Record set:

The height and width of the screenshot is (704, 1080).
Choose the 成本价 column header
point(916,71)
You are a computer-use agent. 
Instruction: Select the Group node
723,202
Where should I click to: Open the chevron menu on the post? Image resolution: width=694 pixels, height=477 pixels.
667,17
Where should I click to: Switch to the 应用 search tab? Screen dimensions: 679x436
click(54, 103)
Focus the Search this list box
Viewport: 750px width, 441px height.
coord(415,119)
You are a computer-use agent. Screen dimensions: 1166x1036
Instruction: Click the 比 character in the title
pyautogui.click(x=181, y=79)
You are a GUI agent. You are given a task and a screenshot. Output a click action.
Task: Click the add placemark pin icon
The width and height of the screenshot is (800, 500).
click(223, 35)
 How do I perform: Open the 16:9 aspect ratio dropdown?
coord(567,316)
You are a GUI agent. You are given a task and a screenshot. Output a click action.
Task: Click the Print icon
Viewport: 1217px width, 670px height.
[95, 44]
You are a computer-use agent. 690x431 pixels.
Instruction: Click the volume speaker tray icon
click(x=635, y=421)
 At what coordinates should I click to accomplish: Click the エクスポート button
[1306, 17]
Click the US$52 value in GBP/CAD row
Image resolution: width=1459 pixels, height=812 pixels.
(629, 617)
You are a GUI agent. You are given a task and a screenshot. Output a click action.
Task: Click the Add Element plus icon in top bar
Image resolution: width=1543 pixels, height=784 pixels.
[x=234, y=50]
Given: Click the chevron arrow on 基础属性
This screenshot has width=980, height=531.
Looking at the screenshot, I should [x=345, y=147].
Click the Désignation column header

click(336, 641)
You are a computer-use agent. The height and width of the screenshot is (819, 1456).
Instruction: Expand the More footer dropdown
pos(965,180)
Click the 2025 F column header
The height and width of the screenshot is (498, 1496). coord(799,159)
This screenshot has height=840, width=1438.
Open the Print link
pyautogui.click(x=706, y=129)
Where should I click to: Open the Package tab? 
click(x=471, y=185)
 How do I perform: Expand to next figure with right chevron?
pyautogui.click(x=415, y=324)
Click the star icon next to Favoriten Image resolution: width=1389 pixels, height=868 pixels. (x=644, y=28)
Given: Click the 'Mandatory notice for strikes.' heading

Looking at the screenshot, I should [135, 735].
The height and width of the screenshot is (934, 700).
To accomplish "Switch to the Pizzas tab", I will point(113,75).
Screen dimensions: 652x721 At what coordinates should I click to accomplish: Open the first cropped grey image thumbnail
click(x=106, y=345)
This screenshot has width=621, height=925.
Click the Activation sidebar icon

Instructions for the task: Everything from the line containing "The height and width of the screenshot is (934, 700)." to the bottom of the listing is to be set down exactly; leave out all other lines.

Solution:
The height and width of the screenshot is (934, 700).
To accomplish "Switch to the Pizzas tab", I will point(113,75).
Screen dimensions: 652x721 At what coordinates should I click to accomplish: Open the first cropped grey image thumbnail
click(x=106, y=345)
This screenshot has width=621, height=925.
Click the Activation sidebar icon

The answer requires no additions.